As the answer to this question shows, in $M_n$ you can find a unitary $U$ and an matrix $A$ whose entries all have modulus 1, whose Hadamard product $A\bullet U$ has operator norm $\sqrt{n}$. Using the duality between operator norm and trace class norm, find a trace class matrix $B$ with trace norm 1 such that ${\rm tr}(B^*(A\bullet U)) = \sqrt{n}$.
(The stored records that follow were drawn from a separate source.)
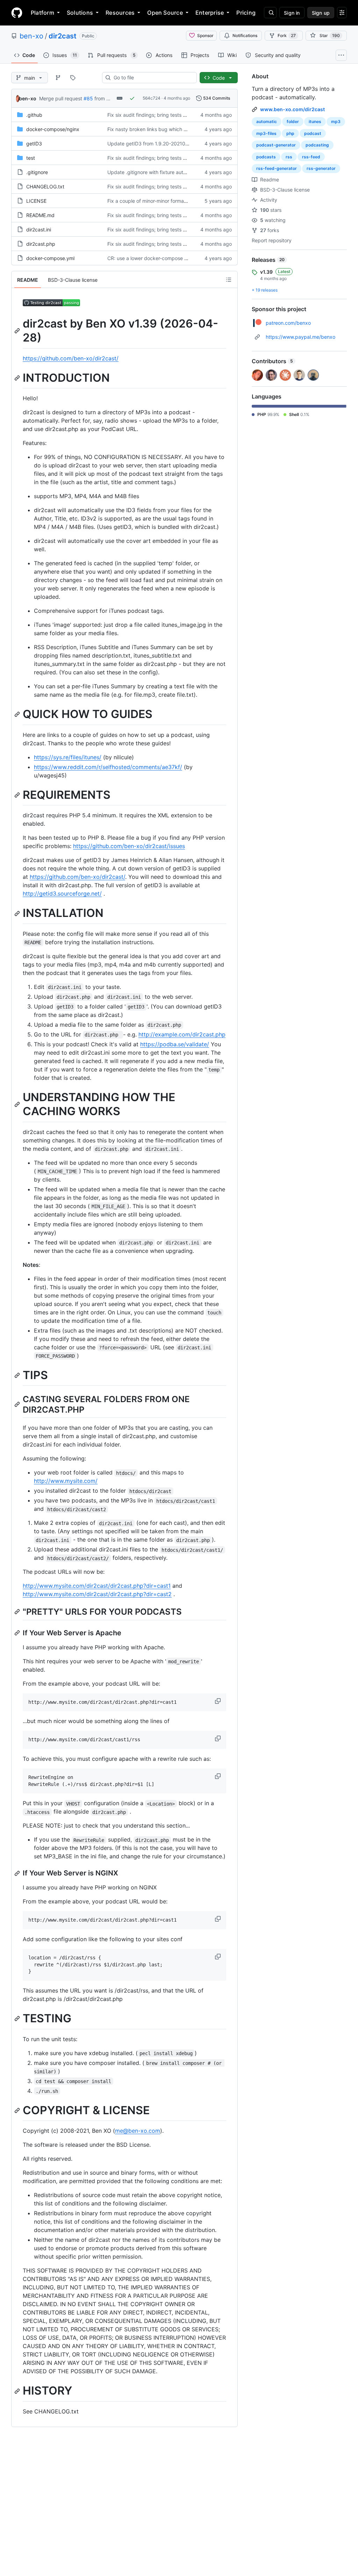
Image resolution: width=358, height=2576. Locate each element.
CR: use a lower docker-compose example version (164, 258)
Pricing (246, 12)
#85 (88, 98)
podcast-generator (276, 145)
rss (289, 156)
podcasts (266, 156)
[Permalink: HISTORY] (18, 2391)
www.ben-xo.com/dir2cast (292, 109)
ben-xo (31, 36)
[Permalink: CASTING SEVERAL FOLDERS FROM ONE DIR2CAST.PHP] (18, 1404)
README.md (40, 215)
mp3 (336, 121)
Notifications (244, 35)
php (290, 133)
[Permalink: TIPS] (18, 1375)
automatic (266, 121)
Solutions (80, 12)
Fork (287, 35)
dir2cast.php (40, 244)
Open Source (165, 12)
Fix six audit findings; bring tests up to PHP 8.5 (161, 115)
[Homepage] (16, 12)
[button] (218, 1701)
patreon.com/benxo (288, 323)
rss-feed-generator (276, 168)
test (30, 158)
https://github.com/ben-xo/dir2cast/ (71, 358)
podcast (312, 133)
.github (34, 115)
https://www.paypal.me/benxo (300, 337)
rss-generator (321, 168)
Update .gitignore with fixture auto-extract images (164, 172)
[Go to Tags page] (72, 77)
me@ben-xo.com (137, 2130)
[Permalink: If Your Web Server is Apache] (18, 1633)
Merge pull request (60, 98)
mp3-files (266, 133)
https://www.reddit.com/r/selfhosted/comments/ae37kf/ (108, 766)
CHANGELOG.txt (45, 186)
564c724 (151, 98)
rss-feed (311, 156)
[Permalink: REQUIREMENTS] (18, 795)
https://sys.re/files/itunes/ (67, 757)
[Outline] (229, 279)
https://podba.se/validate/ (174, 1044)
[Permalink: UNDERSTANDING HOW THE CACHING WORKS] (18, 1104)
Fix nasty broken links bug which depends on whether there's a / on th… (189, 129)
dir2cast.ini (38, 229)
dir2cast (63, 36)
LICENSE (36, 201)
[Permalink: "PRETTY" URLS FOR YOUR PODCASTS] (18, 1612)
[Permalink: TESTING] (18, 2019)
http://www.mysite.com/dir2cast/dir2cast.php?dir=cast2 (97, 1594)
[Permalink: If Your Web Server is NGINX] (18, 1873)
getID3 (34, 143)
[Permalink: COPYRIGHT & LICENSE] (18, 2110)
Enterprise (209, 12)
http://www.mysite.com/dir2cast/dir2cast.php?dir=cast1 (97, 1585)
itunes (315, 121)
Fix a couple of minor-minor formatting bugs (157, 201)
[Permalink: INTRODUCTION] (18, 378)
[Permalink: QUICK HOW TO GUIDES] (18, 714)
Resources (120, 12)
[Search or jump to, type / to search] (270, 12)
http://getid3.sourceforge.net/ (62, 893)
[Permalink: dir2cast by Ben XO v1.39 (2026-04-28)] (18, 331)
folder (293, 121)
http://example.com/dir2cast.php (181, 1034)
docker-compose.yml (50, 258)
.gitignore (37, 172)
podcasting (317, 145)
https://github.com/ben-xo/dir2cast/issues (129, 845)
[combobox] (152, 77)
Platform (42, 12)
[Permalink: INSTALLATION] (18, 913)
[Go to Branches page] (58, 77)
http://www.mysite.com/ (66, 1480)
We have an identity ${\rm tr}(B^*(A\bullet U)) = {\rm tr}((A\bullet B)^*U)$. Therefore the trace norm of $A\bullet B$ is at least (in fact, exactly) $\sqrt{n}$. Now $\bigoplus 2^{-n} B_{5^n}$ is trace class, and its Hadamard product with $\bigoplus A_{5^n}$ is unbounded.

Answer 2

Nik Weaver's answer gives a nice counter-example. Let me just say a few words of context. Kernels $K$ for which $KT$ is trace-class for all trace-class $T$ are called Schur multipliers. (Not to be confused with an unrelated, and more common, term from group theory). I believe this is because of Schur's 1911 paper (Crelle's journl, in German).

A more modern approach recognises links with completely bounded maps, the Haagerup tensor product, and so forth. One comment is that as the bounded linear operators and the trace-class operators are in duality, we can instead consider kernels which multiply bounded operators to bounded operators, and this is the more common framing of the question. References I know are Pisier's work (JSTOR) and Spronk's paper (PLMS). In particular, we have the following characterisation of such kernels $K$: there must be some Hilbert space $H$ and vectors $\xi_i, \eta_j$ in $H$ with $\sup_i\|\xi_i\|<\infty, \sup_j\|\eta_j\|<\infty$ and $K(i,j) = (\xi_i|\eta_j)$ for all $i,j$. This open up the idea of using the theory of tensor norms on Banach spaces to study such maps, which is (roughly speaking) what Pisier does in the cited paper.

I am not aware of a canonical reference; perhaps others are?